Les pièces d'artillerie décrites précédemment tiraient des projectiles de toutes sortes. D'abord, les canons utilisaient des boulets, à savoir des boules de fonte de divers poids et tailles, selon le calibre de l'arme. Ils servaient à détruire la défense adverse en créant des brèches dans les remparts par des tirs répétés.

Les caronades tiraient non seulement des boulets, mais aussi de la mitraille (shrapnel), c'est-à-dire des débris de métaux enfermés dans des boîtes ou dans des sacs de toile. Ils utilisaient également des grappes de raisins, soit des assemblages de petits boulets. Aucun assaillant ne pouvait survivre à de telles décharges.

Quant aux canons-obusiers, ils lançaient des obus, c'est-à-dire des boulets creux remplis de poudre, ou des bombes incendiaires, celles-ci étant remplies de matière inflammable. Ces engins explosaient lors de l'impact, ou ils explosaient à retardement grâce à une fusée ou à une mèche insérée dans le projectile.
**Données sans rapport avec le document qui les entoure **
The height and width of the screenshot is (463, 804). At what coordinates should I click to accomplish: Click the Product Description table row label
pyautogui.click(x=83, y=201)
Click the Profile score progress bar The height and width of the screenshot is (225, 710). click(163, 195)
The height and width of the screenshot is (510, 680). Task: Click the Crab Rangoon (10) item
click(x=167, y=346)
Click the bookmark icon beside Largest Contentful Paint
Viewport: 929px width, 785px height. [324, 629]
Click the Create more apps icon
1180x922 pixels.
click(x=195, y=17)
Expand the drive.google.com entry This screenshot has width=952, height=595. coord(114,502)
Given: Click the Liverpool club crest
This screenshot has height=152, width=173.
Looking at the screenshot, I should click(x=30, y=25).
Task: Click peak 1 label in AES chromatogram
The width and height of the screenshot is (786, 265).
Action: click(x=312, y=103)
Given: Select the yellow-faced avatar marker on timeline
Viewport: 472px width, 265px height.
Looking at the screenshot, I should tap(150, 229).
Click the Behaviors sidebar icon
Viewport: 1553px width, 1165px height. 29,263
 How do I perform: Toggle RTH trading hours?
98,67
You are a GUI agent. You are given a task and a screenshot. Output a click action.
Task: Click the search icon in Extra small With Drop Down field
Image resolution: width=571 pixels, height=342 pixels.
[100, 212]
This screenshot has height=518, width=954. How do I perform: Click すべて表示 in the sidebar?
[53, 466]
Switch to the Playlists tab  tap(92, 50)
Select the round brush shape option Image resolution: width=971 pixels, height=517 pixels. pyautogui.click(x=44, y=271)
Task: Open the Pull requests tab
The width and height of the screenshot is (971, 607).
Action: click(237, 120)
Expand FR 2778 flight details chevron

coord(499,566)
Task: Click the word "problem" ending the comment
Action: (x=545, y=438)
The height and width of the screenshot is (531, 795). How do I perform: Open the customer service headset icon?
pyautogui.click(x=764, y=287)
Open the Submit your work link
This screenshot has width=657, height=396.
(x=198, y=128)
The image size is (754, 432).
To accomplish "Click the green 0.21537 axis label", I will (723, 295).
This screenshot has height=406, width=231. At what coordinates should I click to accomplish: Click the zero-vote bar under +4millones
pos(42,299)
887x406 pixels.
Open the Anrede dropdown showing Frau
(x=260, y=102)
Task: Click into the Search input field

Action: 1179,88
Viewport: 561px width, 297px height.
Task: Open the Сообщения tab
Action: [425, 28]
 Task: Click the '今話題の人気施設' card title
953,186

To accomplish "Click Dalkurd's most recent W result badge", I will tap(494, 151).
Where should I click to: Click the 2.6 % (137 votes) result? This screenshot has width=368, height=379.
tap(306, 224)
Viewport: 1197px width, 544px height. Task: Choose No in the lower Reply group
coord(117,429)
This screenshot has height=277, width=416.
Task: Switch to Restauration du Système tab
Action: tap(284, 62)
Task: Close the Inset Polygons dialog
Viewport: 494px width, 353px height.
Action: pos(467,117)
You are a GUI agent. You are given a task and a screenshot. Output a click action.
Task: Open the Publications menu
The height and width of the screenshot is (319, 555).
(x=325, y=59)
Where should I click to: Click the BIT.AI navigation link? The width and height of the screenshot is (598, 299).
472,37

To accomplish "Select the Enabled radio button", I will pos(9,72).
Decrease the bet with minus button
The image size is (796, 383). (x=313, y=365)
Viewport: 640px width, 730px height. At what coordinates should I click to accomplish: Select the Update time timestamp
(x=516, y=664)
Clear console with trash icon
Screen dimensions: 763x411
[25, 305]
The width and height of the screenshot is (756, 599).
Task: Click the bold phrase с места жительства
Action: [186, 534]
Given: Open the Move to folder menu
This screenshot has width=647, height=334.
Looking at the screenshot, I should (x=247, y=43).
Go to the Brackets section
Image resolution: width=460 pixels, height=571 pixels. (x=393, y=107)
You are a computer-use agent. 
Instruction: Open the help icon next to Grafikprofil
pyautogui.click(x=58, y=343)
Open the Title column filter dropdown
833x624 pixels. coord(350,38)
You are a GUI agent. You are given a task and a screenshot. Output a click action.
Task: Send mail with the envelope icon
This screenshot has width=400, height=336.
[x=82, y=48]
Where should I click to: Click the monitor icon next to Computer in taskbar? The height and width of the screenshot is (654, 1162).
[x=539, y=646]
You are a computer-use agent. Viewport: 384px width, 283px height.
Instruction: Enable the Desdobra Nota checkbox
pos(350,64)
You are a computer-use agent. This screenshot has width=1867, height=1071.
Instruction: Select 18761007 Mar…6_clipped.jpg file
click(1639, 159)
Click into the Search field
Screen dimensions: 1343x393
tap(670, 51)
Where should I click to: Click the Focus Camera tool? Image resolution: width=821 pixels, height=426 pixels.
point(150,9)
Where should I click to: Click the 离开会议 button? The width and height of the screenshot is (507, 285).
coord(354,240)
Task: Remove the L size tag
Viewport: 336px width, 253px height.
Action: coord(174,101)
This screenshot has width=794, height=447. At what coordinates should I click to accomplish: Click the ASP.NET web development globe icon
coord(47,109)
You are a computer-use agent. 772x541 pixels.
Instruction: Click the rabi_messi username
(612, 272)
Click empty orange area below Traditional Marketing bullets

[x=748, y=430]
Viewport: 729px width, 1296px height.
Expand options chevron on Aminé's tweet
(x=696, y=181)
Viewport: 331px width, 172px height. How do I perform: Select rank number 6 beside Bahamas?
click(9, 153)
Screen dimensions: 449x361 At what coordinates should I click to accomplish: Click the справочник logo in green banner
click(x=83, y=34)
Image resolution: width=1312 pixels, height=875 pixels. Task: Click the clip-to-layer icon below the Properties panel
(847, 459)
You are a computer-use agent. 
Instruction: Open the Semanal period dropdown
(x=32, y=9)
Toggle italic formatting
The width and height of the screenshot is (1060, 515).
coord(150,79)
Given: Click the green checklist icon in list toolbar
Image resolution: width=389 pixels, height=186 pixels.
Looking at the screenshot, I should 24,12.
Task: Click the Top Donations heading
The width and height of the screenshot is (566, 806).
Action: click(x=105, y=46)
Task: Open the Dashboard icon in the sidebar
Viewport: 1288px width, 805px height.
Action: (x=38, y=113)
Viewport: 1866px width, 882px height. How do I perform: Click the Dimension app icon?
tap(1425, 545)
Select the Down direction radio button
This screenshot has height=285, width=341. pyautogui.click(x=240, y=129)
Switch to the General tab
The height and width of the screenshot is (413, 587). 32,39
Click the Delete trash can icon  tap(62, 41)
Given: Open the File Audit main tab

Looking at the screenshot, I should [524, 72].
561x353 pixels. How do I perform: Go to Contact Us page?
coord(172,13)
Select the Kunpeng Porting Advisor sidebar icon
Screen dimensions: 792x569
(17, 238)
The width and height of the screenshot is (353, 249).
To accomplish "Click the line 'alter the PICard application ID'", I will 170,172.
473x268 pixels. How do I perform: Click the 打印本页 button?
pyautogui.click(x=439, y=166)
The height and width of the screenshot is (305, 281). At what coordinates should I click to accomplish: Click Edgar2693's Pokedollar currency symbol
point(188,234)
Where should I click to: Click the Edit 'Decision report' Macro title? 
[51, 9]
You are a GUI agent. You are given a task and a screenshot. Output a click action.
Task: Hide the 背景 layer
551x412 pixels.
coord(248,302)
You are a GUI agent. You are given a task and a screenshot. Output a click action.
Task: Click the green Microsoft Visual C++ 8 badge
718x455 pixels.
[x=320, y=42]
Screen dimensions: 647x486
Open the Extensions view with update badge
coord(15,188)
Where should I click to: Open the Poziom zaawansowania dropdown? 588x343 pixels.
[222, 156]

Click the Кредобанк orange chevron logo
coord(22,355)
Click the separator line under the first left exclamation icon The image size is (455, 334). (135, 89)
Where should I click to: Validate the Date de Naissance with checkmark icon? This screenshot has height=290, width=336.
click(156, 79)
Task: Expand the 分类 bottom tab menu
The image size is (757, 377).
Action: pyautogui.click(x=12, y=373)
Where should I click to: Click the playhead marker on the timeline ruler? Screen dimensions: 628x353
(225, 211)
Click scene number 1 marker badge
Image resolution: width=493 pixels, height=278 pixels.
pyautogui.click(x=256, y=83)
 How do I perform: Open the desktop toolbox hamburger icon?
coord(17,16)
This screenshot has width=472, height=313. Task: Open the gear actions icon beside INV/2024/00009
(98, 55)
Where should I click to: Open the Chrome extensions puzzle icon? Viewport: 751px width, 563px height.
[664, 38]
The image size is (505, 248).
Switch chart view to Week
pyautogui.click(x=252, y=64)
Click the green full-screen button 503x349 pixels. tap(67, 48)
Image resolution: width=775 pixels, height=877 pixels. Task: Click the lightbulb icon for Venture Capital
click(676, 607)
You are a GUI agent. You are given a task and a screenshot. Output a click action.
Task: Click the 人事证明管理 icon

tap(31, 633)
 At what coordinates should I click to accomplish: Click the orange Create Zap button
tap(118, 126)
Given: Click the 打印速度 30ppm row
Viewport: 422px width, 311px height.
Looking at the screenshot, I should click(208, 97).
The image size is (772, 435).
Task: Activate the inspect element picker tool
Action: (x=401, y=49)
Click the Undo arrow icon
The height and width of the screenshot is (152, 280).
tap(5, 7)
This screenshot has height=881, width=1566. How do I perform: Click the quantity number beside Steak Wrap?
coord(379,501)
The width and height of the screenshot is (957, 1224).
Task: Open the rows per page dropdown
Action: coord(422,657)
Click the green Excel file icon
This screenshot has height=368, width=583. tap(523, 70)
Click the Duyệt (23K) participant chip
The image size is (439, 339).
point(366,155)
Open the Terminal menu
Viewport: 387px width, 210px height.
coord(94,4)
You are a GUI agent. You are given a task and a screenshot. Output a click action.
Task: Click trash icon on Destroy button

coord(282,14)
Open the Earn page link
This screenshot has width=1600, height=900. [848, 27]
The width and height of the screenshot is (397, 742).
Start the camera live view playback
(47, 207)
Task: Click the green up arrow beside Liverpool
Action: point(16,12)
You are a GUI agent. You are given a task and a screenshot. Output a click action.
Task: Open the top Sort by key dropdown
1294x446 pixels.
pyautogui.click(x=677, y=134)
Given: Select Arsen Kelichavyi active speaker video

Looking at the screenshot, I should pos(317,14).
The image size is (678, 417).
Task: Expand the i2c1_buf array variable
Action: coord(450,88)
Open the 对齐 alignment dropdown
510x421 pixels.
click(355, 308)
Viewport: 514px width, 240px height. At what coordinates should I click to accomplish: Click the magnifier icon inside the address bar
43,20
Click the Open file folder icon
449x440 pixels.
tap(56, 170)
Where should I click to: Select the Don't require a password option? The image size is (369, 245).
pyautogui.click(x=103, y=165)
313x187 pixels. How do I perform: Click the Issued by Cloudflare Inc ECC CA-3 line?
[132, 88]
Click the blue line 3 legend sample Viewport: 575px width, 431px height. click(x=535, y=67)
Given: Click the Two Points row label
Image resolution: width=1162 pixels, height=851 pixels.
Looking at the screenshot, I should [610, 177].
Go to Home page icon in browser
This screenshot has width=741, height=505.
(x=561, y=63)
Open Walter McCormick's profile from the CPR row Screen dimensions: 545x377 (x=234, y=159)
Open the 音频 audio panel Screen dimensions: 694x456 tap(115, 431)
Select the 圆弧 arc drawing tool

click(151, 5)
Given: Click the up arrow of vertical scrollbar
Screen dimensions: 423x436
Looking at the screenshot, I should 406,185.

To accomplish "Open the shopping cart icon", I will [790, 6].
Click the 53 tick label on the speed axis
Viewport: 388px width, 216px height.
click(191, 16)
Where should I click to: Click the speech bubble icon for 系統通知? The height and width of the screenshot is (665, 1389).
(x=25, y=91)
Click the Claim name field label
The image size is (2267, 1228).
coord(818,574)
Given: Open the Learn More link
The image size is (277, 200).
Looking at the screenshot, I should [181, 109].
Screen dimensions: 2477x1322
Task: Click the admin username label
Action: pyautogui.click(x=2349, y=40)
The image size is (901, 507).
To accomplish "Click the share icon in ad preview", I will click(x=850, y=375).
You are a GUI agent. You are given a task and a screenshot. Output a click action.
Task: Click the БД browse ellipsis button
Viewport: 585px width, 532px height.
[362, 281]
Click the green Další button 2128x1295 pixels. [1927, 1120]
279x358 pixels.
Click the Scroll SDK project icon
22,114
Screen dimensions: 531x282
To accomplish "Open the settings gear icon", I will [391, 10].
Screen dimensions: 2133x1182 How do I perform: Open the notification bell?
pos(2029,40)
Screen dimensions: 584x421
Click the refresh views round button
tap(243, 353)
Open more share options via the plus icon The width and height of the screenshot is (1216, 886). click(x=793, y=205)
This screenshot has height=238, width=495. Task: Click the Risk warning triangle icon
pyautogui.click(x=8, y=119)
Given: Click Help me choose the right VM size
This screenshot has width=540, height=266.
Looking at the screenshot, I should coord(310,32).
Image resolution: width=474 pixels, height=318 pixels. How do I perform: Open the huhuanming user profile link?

On conservait les boulets à proximité des canons et des batteries dans un parc à boulets, soit un empilement de boulets retenus par un cadre; ils épousaient la forme d'une pyramide. Des parcs à boulets sont toujours en place au parc de l'Artillerie, près de l'entrepôt d'affûts de canon, et dans la cour du Cercle de la Garnison.

Petit parc à boulets situé au parc de l'Artillerie. Photo Jean-François Caron

6) Le tir à barbette  

Canon monté sur un affûts pivotant pour un tir à barbette. Photo Jean-François Caron

Dans une fortification bastionnée, comme celle de Québec, la partie supérieure du rempart s'appelle le parapet. C'est dans cette section que sont percées les embrasures à canon. Le canon s'y engouffre pour tirer sur l'ennemi, alors que les artilleurs sont protégés du tir adverse par le parapet. 

Le bastion est constitué de deux faces et de deux flancs. Les embrasures sont généralement situées dans les flancs, ce qui permettait à des bastions voisins de se protéger mutuellement par des tirs croisés. L'amplitude de tir est toutefois limitée par l'ouverture restreinte des embrasures. 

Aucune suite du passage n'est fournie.